But maybe that isn't a very good solution for our news application. Remember that we want to search for articles, but we only want one article per story. So we have to store all the duplicate articles, and we need query-time flexibility to display just one article per story.

Clearly we will need to generate a story-id for each story, one that remains the same no matter how different articles are presented. That might use a mechanism similar to the URI computation above, except that we would put the result in an element and it would not be unique. We could use the same facts we were going to use in the document URI:

<story-id>2014-05-30|washington|jones</story-id>

Once we have our application set up to generate story-id elements, we could try a brute-force approach. Search the database, then walk through the search results. Extract each story-id value and check it against a list of previously-seen story-id values. We could use a map for that. If the story-id has already been seen, ignore it. Otherwise put the story-id in the map and return the article.

(
  let $search-results := search:search(...)
  let $seen := map:map()
  for $article in $search-results
  let $story-id as xs:string := $article/story-id
  where not(map:contains($seen, $story-id))
  return (
    map:put($seen, $story-id, $story-id),
    $article))[$start to $stop]

But there are problems with this approach. Pagination is tricky because we don't know how many duplicates there will be. So we have to ask the database for a lot of results, maybe all of them at once, and then filter and paginate in user code. This gets more and more expensive as the result size increases, and trickier to manage as the user paginates through the results. If a search matches a million articles, we might have to retrieve and check all the matches before we can display any results. That's going to be slow, and probably limited by I/O speeds. Nowadays we could throw SSD at it, but even SSD has limits.

Another problem with the brute-force approach is that facets generated by the database will not match the deduplicated results. You might have a facet on author that shows 1000, but deduplicated filters out all but 100 of the articles.

So let's look at another approach. Instead of deduplicating after we search, let's deduplicate before we search. That might sound crazy, but we have a couple of powerful tools that make it possible: cts:value-co-occurrences and cts:document-query. The idea is to deduplicate based on the co-occurrence of story-id and document URI, without retrieving any documents.
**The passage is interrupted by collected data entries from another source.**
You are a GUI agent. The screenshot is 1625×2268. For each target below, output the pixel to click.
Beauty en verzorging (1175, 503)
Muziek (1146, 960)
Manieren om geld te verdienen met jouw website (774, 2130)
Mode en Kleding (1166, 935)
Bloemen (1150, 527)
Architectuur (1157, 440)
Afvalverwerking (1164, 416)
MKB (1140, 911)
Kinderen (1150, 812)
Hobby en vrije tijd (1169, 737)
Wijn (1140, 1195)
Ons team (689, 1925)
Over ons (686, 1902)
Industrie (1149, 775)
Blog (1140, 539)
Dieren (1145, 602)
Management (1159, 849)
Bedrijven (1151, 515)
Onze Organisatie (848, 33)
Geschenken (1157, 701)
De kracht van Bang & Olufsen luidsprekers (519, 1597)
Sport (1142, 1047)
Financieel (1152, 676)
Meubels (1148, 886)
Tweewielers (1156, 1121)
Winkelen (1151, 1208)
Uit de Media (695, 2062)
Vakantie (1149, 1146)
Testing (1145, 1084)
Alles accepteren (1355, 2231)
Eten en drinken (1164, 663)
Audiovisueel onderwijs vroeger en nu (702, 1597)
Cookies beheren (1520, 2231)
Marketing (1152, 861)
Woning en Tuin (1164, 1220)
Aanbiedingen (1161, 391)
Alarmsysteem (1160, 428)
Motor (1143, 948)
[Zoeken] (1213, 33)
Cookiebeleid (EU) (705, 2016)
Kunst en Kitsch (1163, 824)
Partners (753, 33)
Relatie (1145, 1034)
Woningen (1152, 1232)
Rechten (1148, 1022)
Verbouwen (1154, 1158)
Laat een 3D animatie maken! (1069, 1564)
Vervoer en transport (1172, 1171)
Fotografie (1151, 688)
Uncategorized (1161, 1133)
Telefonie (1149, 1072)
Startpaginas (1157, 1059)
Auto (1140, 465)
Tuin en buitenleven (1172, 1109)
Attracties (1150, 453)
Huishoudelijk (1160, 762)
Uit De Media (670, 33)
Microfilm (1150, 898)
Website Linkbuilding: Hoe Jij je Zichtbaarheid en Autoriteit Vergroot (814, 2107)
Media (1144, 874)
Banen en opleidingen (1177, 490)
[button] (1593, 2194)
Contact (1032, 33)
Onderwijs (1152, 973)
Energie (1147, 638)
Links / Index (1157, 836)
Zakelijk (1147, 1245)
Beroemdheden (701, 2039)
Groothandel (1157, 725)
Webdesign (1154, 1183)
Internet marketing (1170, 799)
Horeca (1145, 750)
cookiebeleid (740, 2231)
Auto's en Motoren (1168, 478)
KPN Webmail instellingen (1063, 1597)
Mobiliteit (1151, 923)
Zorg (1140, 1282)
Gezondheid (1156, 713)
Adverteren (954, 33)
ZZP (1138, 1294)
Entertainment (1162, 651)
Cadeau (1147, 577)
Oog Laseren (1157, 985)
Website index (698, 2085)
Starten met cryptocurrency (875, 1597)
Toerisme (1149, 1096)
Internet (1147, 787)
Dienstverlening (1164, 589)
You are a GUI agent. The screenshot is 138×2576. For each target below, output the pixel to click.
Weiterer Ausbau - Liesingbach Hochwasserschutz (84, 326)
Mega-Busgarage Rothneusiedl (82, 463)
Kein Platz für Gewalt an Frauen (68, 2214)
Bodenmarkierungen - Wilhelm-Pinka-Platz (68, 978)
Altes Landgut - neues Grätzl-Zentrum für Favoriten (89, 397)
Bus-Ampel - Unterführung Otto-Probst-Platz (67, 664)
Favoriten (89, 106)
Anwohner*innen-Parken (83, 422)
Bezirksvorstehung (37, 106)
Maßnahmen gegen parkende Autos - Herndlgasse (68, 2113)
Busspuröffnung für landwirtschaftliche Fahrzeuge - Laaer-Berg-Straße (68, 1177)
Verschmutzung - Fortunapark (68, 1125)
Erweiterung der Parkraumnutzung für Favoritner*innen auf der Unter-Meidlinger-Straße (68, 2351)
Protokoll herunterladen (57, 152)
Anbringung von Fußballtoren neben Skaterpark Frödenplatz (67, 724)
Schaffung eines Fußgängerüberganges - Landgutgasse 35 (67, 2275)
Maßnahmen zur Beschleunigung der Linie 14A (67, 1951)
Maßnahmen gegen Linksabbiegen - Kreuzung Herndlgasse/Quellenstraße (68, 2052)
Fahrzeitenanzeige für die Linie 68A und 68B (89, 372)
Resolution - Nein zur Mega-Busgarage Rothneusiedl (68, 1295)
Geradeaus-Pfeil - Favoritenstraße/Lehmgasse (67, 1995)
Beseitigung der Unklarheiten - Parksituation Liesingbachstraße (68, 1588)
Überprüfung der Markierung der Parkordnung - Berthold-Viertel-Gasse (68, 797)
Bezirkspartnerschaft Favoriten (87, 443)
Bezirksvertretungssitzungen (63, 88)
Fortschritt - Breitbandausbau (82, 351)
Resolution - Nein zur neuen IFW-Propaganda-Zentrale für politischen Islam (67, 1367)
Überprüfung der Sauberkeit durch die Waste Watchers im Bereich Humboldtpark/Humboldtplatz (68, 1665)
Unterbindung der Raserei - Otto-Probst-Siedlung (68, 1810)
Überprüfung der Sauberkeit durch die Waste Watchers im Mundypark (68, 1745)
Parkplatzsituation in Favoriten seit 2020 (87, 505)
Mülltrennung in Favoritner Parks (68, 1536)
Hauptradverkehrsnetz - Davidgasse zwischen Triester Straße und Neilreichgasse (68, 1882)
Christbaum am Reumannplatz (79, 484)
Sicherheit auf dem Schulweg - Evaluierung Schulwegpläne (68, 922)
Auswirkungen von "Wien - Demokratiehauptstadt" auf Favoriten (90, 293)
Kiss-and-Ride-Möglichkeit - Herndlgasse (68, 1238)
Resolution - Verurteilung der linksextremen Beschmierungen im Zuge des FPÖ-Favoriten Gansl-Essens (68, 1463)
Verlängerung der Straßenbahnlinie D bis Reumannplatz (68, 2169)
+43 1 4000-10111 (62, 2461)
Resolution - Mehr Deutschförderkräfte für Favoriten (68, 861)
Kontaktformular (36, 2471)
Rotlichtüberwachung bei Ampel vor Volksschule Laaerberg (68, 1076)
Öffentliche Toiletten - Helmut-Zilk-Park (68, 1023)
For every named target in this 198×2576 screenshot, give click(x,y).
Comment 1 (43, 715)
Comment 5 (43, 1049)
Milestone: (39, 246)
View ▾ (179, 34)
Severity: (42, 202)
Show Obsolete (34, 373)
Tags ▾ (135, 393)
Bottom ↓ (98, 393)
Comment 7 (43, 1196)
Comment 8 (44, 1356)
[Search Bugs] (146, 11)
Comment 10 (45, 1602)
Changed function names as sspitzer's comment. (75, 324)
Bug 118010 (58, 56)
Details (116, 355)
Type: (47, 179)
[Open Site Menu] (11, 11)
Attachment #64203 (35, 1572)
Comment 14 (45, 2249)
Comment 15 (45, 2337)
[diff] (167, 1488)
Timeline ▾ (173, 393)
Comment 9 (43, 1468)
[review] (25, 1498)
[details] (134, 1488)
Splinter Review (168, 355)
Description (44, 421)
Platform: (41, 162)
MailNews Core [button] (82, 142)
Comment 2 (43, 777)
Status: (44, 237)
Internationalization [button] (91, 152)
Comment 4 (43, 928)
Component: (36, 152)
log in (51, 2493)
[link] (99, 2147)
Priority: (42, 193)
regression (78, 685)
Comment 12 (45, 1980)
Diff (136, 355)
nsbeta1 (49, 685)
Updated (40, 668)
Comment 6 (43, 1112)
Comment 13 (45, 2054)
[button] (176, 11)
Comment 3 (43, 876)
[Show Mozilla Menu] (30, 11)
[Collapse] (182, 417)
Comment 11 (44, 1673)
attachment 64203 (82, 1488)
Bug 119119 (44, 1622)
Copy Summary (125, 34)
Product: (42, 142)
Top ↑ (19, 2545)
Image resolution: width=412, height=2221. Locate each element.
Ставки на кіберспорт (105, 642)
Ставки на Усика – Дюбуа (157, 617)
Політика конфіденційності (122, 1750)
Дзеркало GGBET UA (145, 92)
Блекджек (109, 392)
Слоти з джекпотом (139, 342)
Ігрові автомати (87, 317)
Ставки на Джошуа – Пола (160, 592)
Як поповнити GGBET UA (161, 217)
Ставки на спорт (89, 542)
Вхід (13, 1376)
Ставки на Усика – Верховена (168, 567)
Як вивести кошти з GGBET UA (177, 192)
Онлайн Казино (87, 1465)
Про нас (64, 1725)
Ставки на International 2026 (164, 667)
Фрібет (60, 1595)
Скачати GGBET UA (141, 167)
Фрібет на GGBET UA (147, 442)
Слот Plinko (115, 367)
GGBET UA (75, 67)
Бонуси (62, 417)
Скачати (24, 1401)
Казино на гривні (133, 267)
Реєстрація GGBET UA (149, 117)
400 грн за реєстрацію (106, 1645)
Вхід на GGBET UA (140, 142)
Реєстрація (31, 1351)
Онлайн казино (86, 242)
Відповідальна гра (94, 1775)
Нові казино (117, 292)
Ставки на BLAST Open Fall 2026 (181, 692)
Then we query the database again, this time fetching only the non-duplicate documents that we want to return.

Each article is stored as a document with a unique document URI. We enable the document URI lexicon and we also create an element-range index on the element named story-id. As described above, we construct a story-id for every article as it arrives and add it to the XML. This story-id is our deduplication key: it uniquely identifies a story, and if multiple articles might have the same story-id value then they are treated as duplicates.

A deduplication key is application-specific, and might be anything. An application might even have multiple deduplication keys for different query types. However it's essential to have a deduplication key for every document that you want to query, even if only some documents will have duplicates. The technique we're going to use will only return documents that have a deduplication key. An article with no story-id simply won't show up in the co-occurrence results, so it won't show up in search results either.

Here's some code to illustrate the idea. Start with $query-original, which is the original user query as a cts:query item. We might generate that using search:parse or perhaps the xqysp library.

(: For each unique story-id there may be multiple article URIs.
 : This implementation always uses the first one.
 :)
let $query-dedup := cts:document-query(
  let $m := cts:values-co-occurrences(
    cts:element-reference(
      xs:QName('story-id'),
      'collation=http://marklogic.com/collation/codepoint'),
    cts:uri-reference(),
    'map')
  for $key in map:keys($m)
  return map:get($m, $key)[1])
(: The document-query alone would match the right articles,
 : but there would be no relevance ranking.
 : Using both queries eliminates duplicates and preserves ranking.
 :)
let $query-full := cts:and-query(($query-original, $query-dedup))
...

Now we can use $query-full with any API that uses cts:query items, such as cts:search. In order to match, an article will have to match $query-original and it will have to have one of the URIs that we selected from the co-occurrence map.

Instead of calling cts:search directly, we might want to use search:resolve. That function expects a cts:query XML element, not a cts:query item. So we need a little extra code to turn the cts:query item into an XML document and then extract its root element:

...
return search:resolve(
  document { $query-full }/*,
  $search-options,
  $pagination-start,
  $pagination-size)

Many search applications also provide facets. You can ask search:resolve for facets by providing the right search options, or you can call cts:values yourself. Note that since facets are not relevance-ranked, it might be a little faster to use $query-dedup instead of $query-full.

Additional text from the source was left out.